Pfizer's Place in Your Portfolio
Before investing in Pfizer, evaluate how it fits into your existing portfolio. Consider whether it adds too much weight to a particular sector or industry, creates an imbalance between value and growth stocks, or puts too much weight on equities. Pfizer is considered a large-cap value company, which suggests steadier growth compared to newer tech companies. The company offers a strong and steadily increasing dividend, and its stock price has been less volatile than competitors.
In conclusion, while Pfizer has been in the spotlight recently due to its COVID-19 vaccine, investors should carefully consider the company's future potential, financial performance, and how it fits into their portfolio before making a decision.
Why Pay for Aaii Membership?
You may want to see also
Frequently asked questions
It's difficult to say whether investing in Pfizer is a smart move at the moment. While the company has been making headlines with its COVID-19 vaccine and other drug approvals, there are some bearish factors to consider. Revenue from its COVID-19 products is declining, and sales growth has been unpredictable in recent years. It's important to carefully evaluate the company's future potential, how it fits into your portfolio, and your own financial situation before making any investment decisions.

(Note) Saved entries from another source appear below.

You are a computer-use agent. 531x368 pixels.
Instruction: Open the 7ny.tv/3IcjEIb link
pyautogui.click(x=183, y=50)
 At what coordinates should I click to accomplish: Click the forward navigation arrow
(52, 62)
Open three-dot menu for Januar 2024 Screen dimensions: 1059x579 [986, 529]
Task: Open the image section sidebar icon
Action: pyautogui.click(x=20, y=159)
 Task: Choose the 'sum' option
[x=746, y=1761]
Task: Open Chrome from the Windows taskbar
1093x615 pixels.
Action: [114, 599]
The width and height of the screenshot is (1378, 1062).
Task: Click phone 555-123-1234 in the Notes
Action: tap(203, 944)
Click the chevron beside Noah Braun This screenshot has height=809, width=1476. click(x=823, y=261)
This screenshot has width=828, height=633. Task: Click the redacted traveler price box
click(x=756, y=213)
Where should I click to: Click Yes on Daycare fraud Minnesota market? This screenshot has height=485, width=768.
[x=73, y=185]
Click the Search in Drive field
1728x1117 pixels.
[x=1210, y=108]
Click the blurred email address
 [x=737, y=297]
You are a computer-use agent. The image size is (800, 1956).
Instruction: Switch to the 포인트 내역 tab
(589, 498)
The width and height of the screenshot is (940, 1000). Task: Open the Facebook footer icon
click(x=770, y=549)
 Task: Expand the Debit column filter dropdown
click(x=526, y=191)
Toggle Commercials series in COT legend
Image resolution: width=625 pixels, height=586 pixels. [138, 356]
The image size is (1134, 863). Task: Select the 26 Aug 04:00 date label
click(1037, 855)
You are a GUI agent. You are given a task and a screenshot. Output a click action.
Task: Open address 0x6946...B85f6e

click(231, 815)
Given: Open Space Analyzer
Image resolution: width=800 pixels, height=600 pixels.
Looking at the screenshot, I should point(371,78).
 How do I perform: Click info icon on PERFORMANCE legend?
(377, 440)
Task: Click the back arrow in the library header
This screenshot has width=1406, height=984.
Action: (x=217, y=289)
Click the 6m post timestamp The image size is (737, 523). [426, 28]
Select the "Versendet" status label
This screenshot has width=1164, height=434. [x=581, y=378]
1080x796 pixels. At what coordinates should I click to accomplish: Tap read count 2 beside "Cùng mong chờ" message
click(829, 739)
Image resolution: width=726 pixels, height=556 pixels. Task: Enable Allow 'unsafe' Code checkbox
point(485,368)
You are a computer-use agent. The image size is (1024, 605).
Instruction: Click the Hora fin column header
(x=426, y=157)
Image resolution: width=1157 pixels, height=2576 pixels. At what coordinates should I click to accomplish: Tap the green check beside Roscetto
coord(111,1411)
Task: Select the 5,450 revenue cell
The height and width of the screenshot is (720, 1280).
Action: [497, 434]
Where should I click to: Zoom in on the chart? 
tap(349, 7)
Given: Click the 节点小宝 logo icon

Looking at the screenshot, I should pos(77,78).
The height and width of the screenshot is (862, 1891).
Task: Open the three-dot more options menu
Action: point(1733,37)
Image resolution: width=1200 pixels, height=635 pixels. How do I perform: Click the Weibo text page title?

When considering investing in Pfizer, it's essential to look beyond the headlines and evaluate the company's long-term potential. Analyze Pfizer's pipeline, competitive landscape, financial health, and future growth prospects. Additionally, think about how the stock fits into your portfolio in terms of sector allocation, risk, and diversification.
As of March 1, 2024, Pfizer's stock price was around $27. The stock has underperformed the market recently, and it's important to monitor its performance relative to competitors and the broader market.
Investing in the stock market carries inherent risks, and Pfizer is no exception. Revenue growth has been unpredictable, and sales from COVID-19 products are declining. There is also competition from rival vaccine and drug manufacturers. It's crucial to assess your risk tolerance and conduct thorough research before investing.
You can purchase Pfizer stock through a brokerage account or Pfizer's direct stock purchase plan. It's recommended to use an online broker that offers low or no fees, a wide range of investment options, and good customer support. Remember to consider your financial situation, investment goals, and conduct thorough research before investing.